Clone the repository, and run yarn
or npm install
to get the dependencies.
Use yarn start
or npm run start
to start it up, but right now that's not going to work because first you need to set up a Slack app and get a few tokens that will then be passed to the code as environment variables. These three variables are
WOB_TOKEN
(the bot token for actually doing things as a bot)WOB_SIGNING_SECRET
(the Slack signing secret to validate messages that come via the API)WOB_APP_TOKEN
(the app token that allows the app to run in socket mode)
You'll get all three of these once you've created a Slack app in your workspace, which we'll do next.
Make sure you're signed in to Slack and go to the Your Apps page. Click Create New App and in the popup click From an app manifest.
Next, pick the workspace where you want to install the Wheel of Blame.
Then, in the "Enter app manifest below" step, copy & paste the contents of one of the two app manifest files in the slack-assets
folder.
app-manifest.conservative.yml
only allows the bot to participate in public channels (where it's been invited) and in 1:1 DMs (which only makes sense for testing; you can DM the bot "not my fault" to check if it's up and running).app-manifest.exhaustive.yml
also allows the bot to work in private channels (where it's been invited) and in group DMs (that include it).
Click Next and Create.
Congratualations, you have an app! Click Install to Workspace and then Allow to enable it.
On the Basic Information page, scroll down to Display Information and give your bot an Avatar (App icon). If you've worked at Stack Overflow in the past, the file slack-assets/wheel.png
may give you that nostalgic feeling, but pick whatever image you want.
Next, in the App-Level Tokens section, click Generate Token and Scopes.
For "token name", pick anything you want -- "websocket" might be a good choice, because this token is what's going to allow us to use socket mode.
Click Add Scope and chose connections:write. Click Generate.
The token you see now is one of the three secrets that you need to run the code. You can copy & paste it right here or click Done for now and get back to it later in the next section.
Finally, on the App Home page, check the box Allow users to send Slash commands and messages from the messages tab, which will allow you to DM the bot to check that it's up and running.
As mentioned above, the app code needs three secrets passed to it via environment variables. Whether you have an elaborate CI/CD environment where these secrets are stored, or you just use a command line -- it's up to you.
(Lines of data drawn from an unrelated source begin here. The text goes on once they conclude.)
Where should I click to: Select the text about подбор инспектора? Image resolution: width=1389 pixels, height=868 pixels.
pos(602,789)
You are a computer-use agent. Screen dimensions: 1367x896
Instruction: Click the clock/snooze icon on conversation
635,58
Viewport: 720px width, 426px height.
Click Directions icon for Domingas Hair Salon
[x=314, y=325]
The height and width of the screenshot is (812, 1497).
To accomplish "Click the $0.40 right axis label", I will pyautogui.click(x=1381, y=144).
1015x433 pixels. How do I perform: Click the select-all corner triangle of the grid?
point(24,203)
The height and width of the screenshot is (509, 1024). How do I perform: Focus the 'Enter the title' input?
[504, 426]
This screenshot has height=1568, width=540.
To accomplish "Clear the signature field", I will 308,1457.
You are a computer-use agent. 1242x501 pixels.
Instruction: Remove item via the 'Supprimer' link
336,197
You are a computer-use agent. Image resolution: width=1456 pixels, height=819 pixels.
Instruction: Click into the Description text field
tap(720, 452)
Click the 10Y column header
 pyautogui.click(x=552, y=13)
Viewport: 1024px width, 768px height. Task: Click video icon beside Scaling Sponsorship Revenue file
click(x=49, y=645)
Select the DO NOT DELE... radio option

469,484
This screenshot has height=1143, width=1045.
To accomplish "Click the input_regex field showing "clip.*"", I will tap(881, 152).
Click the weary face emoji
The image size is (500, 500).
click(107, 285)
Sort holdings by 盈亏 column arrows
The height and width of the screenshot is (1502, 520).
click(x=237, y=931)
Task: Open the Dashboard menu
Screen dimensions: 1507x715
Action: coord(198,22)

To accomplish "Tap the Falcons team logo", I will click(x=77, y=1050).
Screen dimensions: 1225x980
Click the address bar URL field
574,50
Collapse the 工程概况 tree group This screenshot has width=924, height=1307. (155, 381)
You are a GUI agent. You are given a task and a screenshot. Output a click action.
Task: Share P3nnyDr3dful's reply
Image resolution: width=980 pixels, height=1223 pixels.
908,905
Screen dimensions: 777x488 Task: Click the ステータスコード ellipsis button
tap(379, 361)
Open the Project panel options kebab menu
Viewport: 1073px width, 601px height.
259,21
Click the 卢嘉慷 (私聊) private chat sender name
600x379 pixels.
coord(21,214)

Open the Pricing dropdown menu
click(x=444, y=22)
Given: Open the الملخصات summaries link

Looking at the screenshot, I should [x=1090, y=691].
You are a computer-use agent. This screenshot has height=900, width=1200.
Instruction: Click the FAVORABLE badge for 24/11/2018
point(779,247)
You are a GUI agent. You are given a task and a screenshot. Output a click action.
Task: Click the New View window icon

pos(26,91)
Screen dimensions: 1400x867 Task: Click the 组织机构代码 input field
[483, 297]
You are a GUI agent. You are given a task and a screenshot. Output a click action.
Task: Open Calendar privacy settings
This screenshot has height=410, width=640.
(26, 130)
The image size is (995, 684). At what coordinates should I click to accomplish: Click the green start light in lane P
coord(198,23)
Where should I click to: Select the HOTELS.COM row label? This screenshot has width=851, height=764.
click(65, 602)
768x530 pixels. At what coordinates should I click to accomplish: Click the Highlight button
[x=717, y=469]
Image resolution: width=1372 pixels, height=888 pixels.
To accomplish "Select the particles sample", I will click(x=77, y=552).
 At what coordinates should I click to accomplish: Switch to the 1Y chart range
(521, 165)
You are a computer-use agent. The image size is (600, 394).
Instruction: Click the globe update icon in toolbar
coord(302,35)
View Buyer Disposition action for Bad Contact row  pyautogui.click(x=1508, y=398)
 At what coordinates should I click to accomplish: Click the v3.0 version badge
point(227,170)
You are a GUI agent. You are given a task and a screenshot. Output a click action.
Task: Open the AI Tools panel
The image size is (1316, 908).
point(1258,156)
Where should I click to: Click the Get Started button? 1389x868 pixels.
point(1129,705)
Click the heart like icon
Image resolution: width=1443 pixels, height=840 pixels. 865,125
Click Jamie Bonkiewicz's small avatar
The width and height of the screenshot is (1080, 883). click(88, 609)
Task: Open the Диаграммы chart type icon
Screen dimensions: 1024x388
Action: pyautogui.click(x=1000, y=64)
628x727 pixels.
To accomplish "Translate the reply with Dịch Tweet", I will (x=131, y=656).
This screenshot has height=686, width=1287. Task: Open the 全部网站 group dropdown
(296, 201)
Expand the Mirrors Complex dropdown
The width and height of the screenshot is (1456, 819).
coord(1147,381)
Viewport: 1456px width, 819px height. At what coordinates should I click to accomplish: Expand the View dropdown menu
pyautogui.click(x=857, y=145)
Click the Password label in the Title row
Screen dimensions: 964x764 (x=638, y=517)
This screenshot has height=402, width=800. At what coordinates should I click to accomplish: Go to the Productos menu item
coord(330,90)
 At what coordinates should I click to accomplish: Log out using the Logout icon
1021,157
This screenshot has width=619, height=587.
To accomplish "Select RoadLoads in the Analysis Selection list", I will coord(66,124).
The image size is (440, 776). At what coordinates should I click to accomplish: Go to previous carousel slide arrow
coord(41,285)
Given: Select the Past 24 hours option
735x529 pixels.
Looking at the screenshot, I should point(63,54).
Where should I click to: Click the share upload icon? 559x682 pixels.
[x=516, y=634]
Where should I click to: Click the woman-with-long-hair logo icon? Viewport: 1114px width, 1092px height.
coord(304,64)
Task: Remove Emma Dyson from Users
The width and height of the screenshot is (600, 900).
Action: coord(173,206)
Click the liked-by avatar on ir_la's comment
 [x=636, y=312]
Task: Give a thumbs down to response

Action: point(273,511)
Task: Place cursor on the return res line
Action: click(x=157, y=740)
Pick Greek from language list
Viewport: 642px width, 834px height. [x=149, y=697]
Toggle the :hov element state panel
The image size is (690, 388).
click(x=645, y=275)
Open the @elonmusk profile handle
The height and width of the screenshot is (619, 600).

In the latter case, it looks like this:
WOB_TOKEN=xoxb-XXX WOB_SIGNING_SECRET=XXX WOB_APP_TOKEN=xapp-XXX yarn start
and all that's left now is to tell you where to find those secrets.
WOB_TOKEN
is on the Install App page where it's called Bot User OAuth Token.WOB_SIGNING_SECRET
is on the Basic Information page in the App Credentials section. It's called Signing Secret. Click "Show" to see and copy it.WOB_APP_TOKEN
is on the Basic Information page as well. Under App-Level Tokens you'll find the token we created for the websocket connection. Click the token name and you'll see the value.
With that, you can start the code as shown above! If all is well, it'll say running as 12345
(where the number is the process id) and then just sit there and wait for messages.
Alternatively, you can build (and run) a docker image by referencing this repository directly, like this:
docker build https://github.com/balpha/wheelofblame.git -t wheelofblame
docker run -e WOB_TOKEN=XXX -e WOB_APP_TOKEN=XXX -e WOB_SIGNING_SECRET=XXX wheelofblame
First, you might want to send a direct message to the bot, to check that it's running. Say "not my fault" (it doesn't respond to anything else). If it replies with "Of course it is your fault.", all is well!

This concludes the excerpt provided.